How does reducing unrolling or branching code actually reduce instruction fetch?

Hey experts!

I was just wondering how exactly reducing manually unrolling code or reducing branch divergence actually reduces instruction fetch? Inside an if statement does it need to fetch all of the instructions nested inside? And therefore, more instructions results in higher instruction fetch? How does the GPU choose when to fetch instructions?


At least in the past (don’t know about the Pascal architecture), GPUs had no branch prediction whatsoever, which simplifies the hardware design. The GPU fetches instructions in simple order of increasing addresses. Any deviation from this via control transfers instructions therefore introduces a pipeline bubble.

Under normal circumstances these pipeline bubbles are well covered by the GPU’s zero-overhead context switching, but the effect can become noticeable (to the tune of 2-3% typically) when the control transfer also results in an instruction cache miss, e.g. a loop-closing branch for a loop body that doesn’t fit into the ICache.

If we compare “branchy” code with equivalent “non-branchy” code, we will typically find that the dynamic instruction count for the “non-branchy” code is smaller, since the latter saves the control transfer instructions as well as pushes and pops from the convergence point stack (e.g. SSY instructions visible in SASS). A smaller dynamic instruction count means fewer instruction fetches.

Loop unrolling is one technique that reduces branches (and potentially other instructions, such as comparisons that control the branch) in the dynamic instruction stream. It doesn’t matter whether this happens due to the compiler unrolling the loop during optimization or the programmer doing it. Given the current state of the CUDA compiler, manual unrolling should rarely be necessary.

What is the context in which this question arose? Instruction fetch is not typically something one has to worry about when optimizing code for GPUs.

Oh I have just been reading about GPU Architecture & Scheduling and wanted a more in depth understanding.

And sorry would you be able to clarify a few things:

  1. What you mean by “control transfer instructions”?
  2. What do you mean by “Dynamic instruction count”?
  3. How big is the ICache and where is it located? I’m assuming the instructions are fetched from global memory?

Thanks :)

Consider consulting a book about computer architecture (e.g. Patterson/Hennessy) for general architecture concepts.

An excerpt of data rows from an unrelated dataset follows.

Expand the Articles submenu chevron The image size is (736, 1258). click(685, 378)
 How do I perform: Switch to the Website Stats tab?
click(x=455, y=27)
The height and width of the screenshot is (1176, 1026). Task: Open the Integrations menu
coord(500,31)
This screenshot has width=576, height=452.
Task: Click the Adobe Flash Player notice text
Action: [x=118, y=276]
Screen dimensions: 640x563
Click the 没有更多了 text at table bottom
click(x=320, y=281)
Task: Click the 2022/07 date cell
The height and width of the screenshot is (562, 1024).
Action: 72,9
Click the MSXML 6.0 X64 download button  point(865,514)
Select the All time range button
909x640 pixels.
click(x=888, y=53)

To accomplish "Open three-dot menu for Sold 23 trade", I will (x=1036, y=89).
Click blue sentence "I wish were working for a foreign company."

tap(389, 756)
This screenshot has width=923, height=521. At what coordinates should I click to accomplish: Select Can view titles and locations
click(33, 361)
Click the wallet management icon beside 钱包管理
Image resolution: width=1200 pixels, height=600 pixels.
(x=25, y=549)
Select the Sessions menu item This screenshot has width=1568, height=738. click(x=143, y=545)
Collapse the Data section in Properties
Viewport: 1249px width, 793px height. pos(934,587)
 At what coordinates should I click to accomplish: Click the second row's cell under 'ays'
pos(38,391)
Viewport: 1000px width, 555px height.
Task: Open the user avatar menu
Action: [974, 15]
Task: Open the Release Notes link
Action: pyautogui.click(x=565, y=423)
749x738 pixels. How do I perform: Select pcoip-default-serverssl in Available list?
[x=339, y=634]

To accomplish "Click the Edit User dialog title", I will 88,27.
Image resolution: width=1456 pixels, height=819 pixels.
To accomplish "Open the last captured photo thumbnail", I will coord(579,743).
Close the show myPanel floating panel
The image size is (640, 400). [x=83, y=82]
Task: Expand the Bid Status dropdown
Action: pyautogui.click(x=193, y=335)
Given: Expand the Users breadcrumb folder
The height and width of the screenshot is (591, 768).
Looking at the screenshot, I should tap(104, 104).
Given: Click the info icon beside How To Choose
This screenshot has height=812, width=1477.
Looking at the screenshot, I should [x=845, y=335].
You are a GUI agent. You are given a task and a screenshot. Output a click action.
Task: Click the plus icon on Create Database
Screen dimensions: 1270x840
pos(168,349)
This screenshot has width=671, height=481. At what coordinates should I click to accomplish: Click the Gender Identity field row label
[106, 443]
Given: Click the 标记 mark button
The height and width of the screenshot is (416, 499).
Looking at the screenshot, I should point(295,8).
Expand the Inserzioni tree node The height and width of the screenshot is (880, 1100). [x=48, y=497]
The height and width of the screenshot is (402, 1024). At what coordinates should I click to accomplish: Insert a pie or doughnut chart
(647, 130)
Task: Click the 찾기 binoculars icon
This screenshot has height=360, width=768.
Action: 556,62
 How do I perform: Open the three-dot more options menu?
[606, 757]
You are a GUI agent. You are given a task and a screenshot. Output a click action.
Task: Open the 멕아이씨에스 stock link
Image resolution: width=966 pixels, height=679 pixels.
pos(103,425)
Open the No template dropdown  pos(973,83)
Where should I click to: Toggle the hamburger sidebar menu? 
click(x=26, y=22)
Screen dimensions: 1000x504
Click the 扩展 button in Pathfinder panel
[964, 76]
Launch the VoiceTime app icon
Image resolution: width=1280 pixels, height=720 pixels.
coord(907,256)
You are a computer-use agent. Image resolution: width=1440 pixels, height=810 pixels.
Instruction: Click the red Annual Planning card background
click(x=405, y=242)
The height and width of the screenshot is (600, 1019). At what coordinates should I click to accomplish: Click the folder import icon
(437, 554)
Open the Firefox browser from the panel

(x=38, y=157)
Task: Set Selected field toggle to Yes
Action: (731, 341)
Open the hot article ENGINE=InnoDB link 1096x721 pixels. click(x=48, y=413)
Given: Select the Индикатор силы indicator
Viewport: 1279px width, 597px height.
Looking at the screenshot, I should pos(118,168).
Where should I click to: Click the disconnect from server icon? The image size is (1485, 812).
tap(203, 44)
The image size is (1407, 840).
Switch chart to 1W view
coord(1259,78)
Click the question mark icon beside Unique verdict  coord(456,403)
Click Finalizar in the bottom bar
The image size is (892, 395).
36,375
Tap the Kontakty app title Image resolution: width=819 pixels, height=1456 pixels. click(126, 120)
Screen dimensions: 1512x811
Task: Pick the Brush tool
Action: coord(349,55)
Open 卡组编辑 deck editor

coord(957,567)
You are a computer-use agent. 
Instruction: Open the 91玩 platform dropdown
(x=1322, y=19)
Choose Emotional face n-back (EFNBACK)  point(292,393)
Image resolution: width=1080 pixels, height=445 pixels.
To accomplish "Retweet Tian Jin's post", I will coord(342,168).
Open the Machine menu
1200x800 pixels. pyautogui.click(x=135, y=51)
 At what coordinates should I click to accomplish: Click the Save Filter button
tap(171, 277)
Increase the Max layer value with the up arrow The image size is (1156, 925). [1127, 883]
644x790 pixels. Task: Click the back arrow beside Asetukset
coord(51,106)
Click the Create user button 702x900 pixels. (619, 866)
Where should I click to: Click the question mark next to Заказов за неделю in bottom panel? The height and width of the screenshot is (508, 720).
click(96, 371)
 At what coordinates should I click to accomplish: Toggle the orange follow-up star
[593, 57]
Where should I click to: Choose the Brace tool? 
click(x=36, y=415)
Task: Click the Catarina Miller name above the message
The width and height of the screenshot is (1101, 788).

  1. examples for control-transfer instructions: unconditional branch, conditional branch, call, return

  2. static instruction count refers to the count of instructions present in the executable, dynamic instruction count refers to the number of instructions encountered at executable run time, i.e. that are {fetched, issued, retired}, where #fetched >= #issued >= #retired

  3. the GPU has instruction cache in each cluster of execution units, known as SM. The size is not documented and may differ by architecture, but could be reverse engineered by clever experiments. Generally you can assume around 2KB to 4KB. Executable code is stored in global memory, correct.

njuffa’s covered your questions really well. There’s a very dated but extremely well done paper (with code) that goes into the details of backengineering CUDA hardware low level architecture configuration. The paper’s results are four generations old, but the basic principles of its analysis techniques are still valid today. It found the Tesla generation GPU (from 2008!) had a 4kb, 3 way associative instruction cache with a 128 byte line size.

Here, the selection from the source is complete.